Please rewrite the material from the line with "Task: Submit with the blue 登录 button" up to and including the line with "point(950,464)", requests included, scaling every coordinate in the answers by 2.25 and rounding to whole numbers, with halves rounded up. Give only those lines.
-- start of ROWS --
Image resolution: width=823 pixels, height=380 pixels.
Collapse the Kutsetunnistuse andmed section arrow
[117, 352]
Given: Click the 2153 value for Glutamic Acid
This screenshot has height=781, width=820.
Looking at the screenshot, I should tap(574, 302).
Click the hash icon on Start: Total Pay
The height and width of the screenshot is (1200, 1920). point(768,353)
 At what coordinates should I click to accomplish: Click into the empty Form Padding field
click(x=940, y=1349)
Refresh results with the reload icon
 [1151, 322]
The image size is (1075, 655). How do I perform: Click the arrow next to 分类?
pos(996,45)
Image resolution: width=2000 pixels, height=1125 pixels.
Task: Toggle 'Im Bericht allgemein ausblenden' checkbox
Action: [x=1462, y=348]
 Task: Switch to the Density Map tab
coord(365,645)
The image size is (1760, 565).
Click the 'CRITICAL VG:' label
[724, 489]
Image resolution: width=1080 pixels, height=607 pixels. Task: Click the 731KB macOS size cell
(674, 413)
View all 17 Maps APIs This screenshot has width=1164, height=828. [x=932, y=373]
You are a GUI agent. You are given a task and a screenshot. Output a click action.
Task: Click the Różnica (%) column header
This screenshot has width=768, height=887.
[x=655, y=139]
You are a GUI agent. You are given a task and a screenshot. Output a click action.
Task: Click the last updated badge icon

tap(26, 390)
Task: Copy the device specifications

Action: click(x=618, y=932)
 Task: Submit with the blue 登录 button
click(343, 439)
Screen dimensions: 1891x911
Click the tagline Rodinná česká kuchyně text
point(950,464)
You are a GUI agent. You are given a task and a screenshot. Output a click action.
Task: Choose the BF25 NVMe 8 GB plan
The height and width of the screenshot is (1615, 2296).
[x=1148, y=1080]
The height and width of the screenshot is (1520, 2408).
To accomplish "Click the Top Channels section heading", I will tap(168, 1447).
-- end of ROWS --
§ SOLUTION TO THIS TASK
 Task: Submit with the blue 登录 button
click(772, 988)
Screen dimensions: 1891x911
Click the tagline Rodinná česká kuchyně text
point(2138,1044)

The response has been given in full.